Widney returned to the Methodist church as a minister and was appointed to the church's City Mission of Los Angeles (formally organized in 1908), where he ministered to thousands over the next several years.

In 1899 the Southern California Annual Conference of the Methodist Episcopal Church accepted his credentials. He was appointed the superintendent of the city missionary work of the Methodist Episcopal Church in Los Angeles, and was also listed as the pastor of the Nazarene Methodist Episcopal Church, which met initially in his home at 150 W. Adams Street. Growth of the congregation necessitated the construction of a 500-seat building at Ninth and Santee Streets on a property owned by Widney. Widney met the entire costs of construction and ministered without compensation. The new building was dedicated on Sunday, June 3, 1900. The new facility incorporated on the ground floor a free reading room, a bath house for men to use, and two stores.

In 1903 this church was renamed the Beth-El Methodist Episcopal Church. The congregation soon relocated to a new property purchased by Widney at the corner of Pasadena Avenue and Avenue 39, as the Ninth and Santee Streets location was not successful in attracting non-churchgoers. Widney eventually resigned from the Methodist Episcopal church in 1911.

Widney advocated: "Man's religions must discard the impedimenta of wornout creeds and ecclesiastical forms, or else themselves be discarded. ... Abstruse creeds must go. Ecclesiastical shackles must be cast off. It must present to the world an understandable Faith, Church forms and rituals that are simple, a front not broken by the wrangling of sects: a Faith so simple and a Way of Life so plain.... Not until this is done can Christianity do its best work for the world" (All-Father, 2–3). According to Frankiel, "his attempt to unite all religions around faith in the "All-Father" was also a return to what he saw as his own root in the American West, via the desert; to the roots of Western culture; and to the roots of humanity in a primitive sense of nature and life".

Believing that Sunday should be a day of rest, and that "those who spend all of their Sundays in churches are guilty of breaking the commandments", Beth-El had only one service each Sunday – a morning service. Dr. Widney conducted the Sunday services there for thirty-six years, while one of his younger brothers, Rev. Samuel A. Widney, led the Sunday School and served later as co-pastor. Dr Widney played the violin during the services, while his brother Samuel played the violoncello, and Samuel's wife, Anna, played the organ.

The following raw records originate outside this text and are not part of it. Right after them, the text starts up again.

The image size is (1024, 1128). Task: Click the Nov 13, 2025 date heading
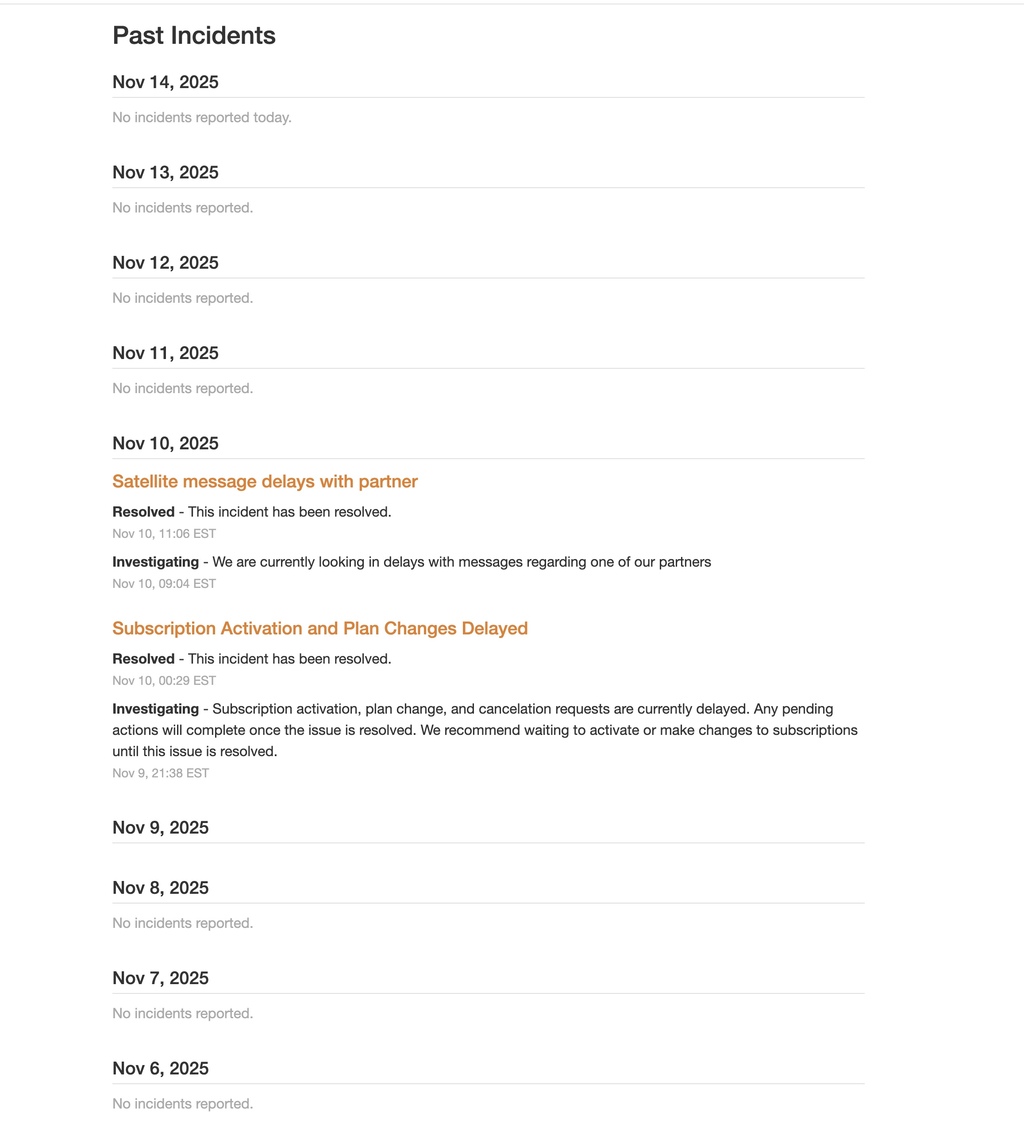[x=165, y=173]
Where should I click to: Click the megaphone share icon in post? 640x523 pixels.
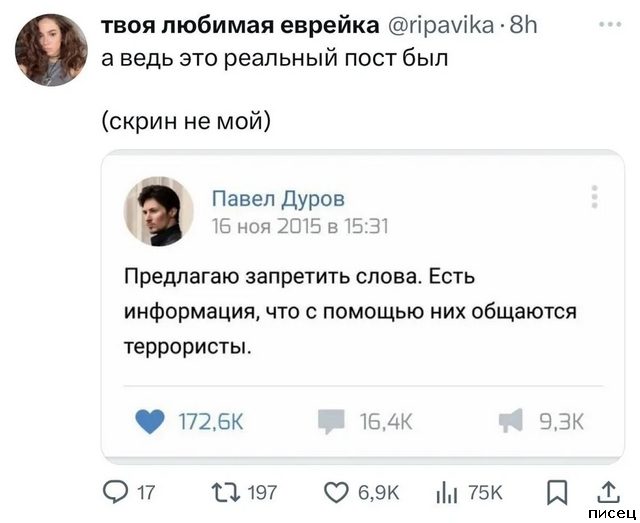(x=511, y=423)
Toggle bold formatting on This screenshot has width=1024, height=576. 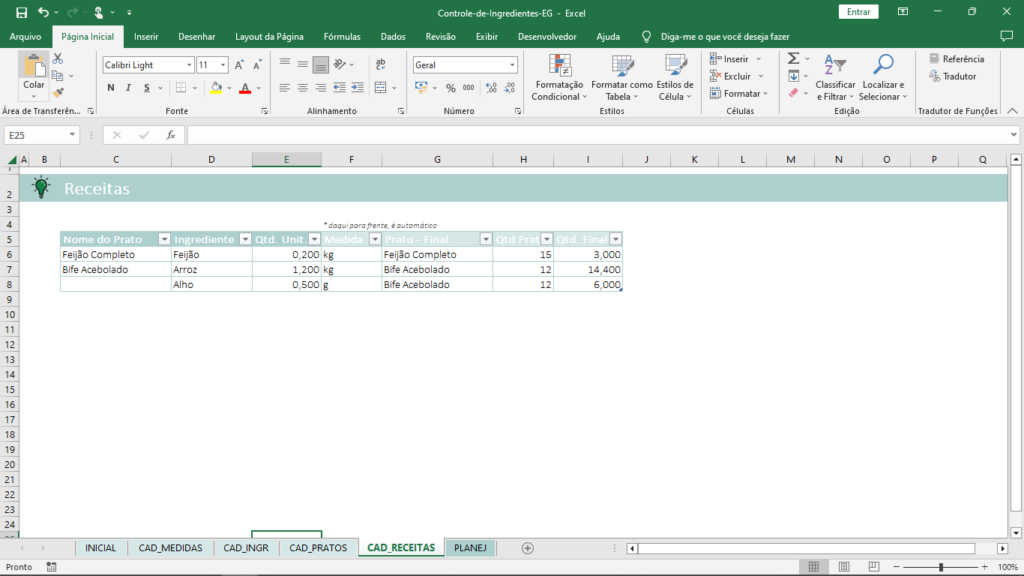[x=110, y=87]
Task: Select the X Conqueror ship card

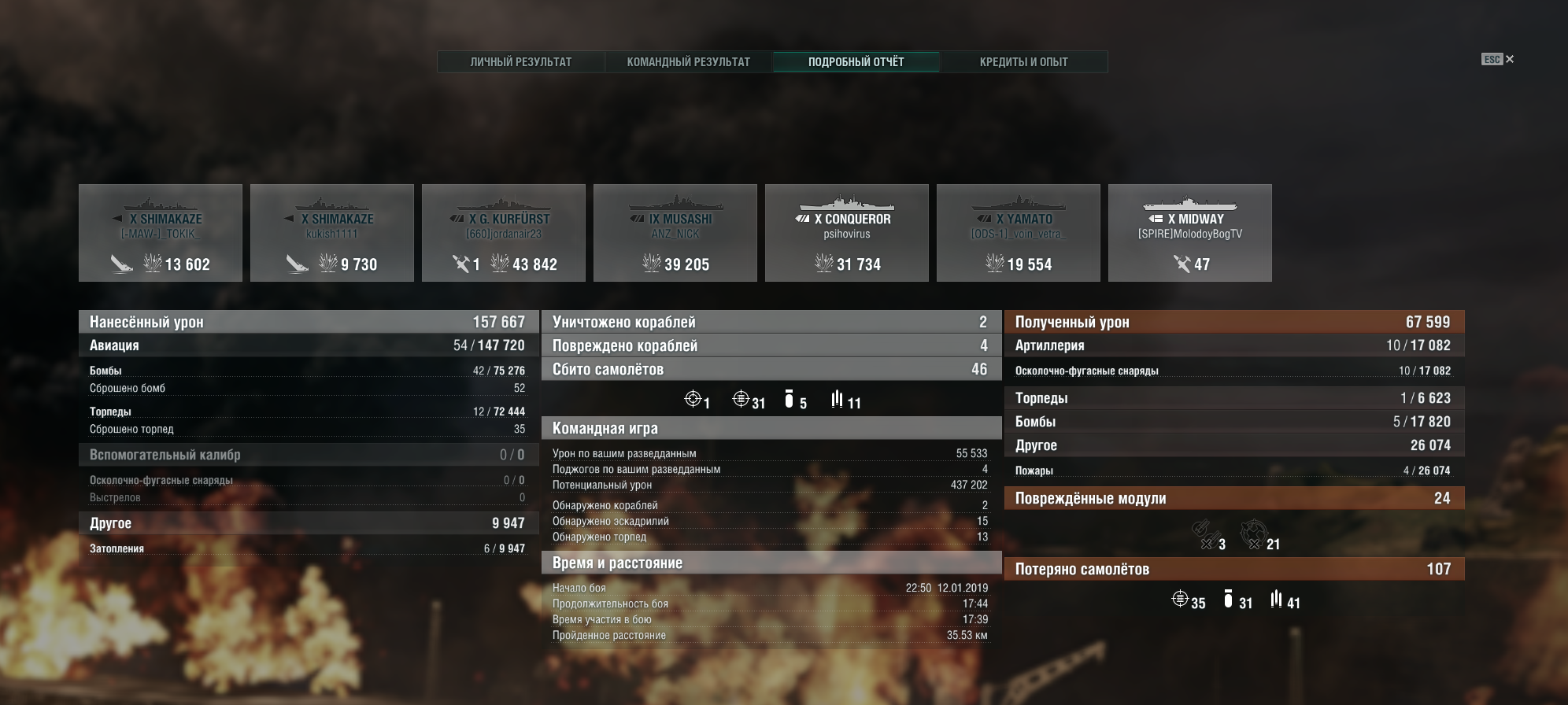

Widney was regarded as "rather liberal in his religious views" because "He holds no respect for ministers of the gospel who continually seek publicity, who dabble in politics and are always raising a rumpus. Nor does he believe in fads or freak religion. He simply teaches the old-time Bible religion."

In his book The Genesis and Evolution of Islam and Judaeo-Christianity, published in 1932, Widney explained, " The central thought of the work is The evolution of one general world-faith out of many, and too often hostile, racial religions of mankind. The world was once civically racial. It is so no longer. The economic laws of commerce have welded it together as one."

Widney was influenced by the teachings of accused heretical preacher David Swing and Thomas Starr King, a broad-minded, religiously inclusive Unitarian minister, whose "style of liberalism was laced with a Transcendental mysticism and a grounding in love of nature... laid a foundation for liberal Christianity in California tradition"; Widney described King as "as one of the few great and broad-minded spirits of the church" (Frankiel, p30.). According to Widney, these two felt "called upon to step over the ecclesiastical lines which we have drawn about the simple, kindly, trusting life and teachings of Him we call Jesus of Nazareth" (Three Americas, 65).

As Sandra Frankiel summarises, "Widney's new religion would recognize that all religions are essentially one. Its basic principles included a positive view of human nature."